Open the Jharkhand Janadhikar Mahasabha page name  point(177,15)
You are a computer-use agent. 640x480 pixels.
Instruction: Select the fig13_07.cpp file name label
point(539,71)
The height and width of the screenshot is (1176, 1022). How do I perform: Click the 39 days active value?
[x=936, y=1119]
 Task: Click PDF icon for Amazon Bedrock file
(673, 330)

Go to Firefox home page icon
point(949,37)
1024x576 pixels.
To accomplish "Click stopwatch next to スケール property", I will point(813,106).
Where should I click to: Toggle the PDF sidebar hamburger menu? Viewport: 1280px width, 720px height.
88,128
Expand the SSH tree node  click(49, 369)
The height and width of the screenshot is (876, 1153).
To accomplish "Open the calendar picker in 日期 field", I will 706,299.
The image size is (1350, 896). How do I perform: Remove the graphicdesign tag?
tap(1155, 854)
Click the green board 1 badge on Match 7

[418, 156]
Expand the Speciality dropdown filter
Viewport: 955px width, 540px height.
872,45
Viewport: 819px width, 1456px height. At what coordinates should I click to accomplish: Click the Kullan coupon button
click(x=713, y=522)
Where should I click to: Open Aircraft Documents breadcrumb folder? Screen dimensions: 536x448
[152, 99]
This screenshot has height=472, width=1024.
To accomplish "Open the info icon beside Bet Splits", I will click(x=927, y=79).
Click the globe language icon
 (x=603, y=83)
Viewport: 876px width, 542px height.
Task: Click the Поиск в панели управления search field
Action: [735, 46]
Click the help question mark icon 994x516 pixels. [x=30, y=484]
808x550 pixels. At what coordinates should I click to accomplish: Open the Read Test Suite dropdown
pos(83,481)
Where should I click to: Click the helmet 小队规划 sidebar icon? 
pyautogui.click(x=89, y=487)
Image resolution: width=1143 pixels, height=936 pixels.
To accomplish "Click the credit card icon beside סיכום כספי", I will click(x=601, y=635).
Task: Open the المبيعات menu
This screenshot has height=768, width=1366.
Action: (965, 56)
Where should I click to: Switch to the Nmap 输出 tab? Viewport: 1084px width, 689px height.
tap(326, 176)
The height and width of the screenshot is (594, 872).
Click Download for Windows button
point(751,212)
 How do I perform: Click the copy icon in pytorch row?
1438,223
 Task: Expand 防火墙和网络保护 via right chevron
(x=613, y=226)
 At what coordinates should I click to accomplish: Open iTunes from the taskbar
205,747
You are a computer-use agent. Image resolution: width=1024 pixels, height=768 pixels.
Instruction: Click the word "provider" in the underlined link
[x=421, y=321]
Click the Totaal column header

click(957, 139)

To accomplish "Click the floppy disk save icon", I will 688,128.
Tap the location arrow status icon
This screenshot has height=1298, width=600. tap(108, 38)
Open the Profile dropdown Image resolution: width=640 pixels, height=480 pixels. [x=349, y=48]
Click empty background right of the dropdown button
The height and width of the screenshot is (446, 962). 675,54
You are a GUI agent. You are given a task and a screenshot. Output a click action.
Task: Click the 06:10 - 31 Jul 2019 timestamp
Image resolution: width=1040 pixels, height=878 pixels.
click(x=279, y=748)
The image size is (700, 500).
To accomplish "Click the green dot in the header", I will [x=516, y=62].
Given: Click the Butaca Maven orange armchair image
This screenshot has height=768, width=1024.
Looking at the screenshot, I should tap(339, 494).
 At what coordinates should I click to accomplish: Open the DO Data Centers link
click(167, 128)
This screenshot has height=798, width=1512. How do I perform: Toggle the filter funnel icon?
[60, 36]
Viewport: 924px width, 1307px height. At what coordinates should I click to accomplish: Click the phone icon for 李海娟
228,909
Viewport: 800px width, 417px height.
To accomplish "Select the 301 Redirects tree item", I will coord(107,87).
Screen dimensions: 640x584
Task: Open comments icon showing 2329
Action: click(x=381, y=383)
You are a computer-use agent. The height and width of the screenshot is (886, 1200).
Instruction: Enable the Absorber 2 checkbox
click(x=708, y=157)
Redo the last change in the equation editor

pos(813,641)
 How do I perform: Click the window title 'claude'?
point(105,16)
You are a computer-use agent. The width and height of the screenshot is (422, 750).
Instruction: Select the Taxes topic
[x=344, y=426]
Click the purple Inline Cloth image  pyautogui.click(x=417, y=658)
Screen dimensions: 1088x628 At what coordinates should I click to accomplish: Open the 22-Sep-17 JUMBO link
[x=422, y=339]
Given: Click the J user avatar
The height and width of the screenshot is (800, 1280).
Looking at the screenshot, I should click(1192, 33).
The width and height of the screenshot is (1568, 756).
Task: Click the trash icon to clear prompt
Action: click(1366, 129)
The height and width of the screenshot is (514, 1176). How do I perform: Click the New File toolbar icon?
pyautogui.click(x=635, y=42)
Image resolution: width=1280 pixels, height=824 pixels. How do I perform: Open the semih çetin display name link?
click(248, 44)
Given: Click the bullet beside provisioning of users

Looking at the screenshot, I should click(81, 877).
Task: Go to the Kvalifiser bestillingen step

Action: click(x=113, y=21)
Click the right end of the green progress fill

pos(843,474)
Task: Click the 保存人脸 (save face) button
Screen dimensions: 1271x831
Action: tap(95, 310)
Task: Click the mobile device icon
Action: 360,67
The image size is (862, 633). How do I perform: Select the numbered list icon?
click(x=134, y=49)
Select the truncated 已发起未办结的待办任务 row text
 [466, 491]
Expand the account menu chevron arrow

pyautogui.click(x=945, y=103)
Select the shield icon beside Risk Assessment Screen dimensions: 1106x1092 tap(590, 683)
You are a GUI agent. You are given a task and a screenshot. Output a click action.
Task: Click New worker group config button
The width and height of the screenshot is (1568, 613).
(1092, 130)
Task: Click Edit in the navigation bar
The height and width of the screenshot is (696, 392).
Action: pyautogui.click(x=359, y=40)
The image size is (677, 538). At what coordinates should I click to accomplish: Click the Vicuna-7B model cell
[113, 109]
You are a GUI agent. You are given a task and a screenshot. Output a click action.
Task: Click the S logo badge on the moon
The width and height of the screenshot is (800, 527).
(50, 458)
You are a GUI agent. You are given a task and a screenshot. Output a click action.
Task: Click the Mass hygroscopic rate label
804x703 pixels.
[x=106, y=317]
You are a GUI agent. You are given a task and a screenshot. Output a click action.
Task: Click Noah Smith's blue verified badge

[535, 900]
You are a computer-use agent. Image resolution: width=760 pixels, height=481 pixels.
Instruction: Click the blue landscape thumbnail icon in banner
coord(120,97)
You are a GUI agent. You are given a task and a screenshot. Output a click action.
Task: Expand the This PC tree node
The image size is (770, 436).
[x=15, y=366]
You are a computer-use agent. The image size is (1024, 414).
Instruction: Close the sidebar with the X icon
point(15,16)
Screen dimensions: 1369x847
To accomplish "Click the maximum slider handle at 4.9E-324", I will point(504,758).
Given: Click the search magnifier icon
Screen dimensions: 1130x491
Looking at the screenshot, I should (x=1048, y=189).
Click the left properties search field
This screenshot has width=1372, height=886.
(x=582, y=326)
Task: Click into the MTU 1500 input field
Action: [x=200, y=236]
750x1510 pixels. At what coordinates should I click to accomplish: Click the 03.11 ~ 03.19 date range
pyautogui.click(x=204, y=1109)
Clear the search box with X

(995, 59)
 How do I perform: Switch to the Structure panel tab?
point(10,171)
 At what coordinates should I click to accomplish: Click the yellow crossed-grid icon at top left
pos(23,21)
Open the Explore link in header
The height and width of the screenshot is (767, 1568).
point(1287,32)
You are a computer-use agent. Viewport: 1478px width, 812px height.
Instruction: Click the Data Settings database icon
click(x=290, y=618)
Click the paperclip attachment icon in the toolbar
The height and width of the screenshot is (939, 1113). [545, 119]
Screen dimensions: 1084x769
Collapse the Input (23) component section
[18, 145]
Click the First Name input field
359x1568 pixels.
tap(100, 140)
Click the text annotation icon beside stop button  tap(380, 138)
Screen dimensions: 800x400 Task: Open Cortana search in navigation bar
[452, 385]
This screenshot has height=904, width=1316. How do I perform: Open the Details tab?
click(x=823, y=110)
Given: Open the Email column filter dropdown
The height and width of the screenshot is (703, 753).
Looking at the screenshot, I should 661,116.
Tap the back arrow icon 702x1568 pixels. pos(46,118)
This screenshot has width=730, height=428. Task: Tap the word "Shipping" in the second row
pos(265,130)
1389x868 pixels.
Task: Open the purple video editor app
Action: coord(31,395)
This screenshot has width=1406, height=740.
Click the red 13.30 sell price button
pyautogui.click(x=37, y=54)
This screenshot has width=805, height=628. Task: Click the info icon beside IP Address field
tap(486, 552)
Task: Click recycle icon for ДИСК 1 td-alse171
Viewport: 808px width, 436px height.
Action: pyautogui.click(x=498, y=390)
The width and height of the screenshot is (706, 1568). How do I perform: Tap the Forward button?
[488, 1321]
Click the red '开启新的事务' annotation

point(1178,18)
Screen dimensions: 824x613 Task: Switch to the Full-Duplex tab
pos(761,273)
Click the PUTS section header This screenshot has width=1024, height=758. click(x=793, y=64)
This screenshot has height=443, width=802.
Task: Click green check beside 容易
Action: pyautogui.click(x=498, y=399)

#####

▸ **Requirement**
Using the records above, report each line that contains the word "node" by copying it.

▸ **Exercise result**
Expand the SSH tree node  click(49, 369)
Task: Expand the This PC tree node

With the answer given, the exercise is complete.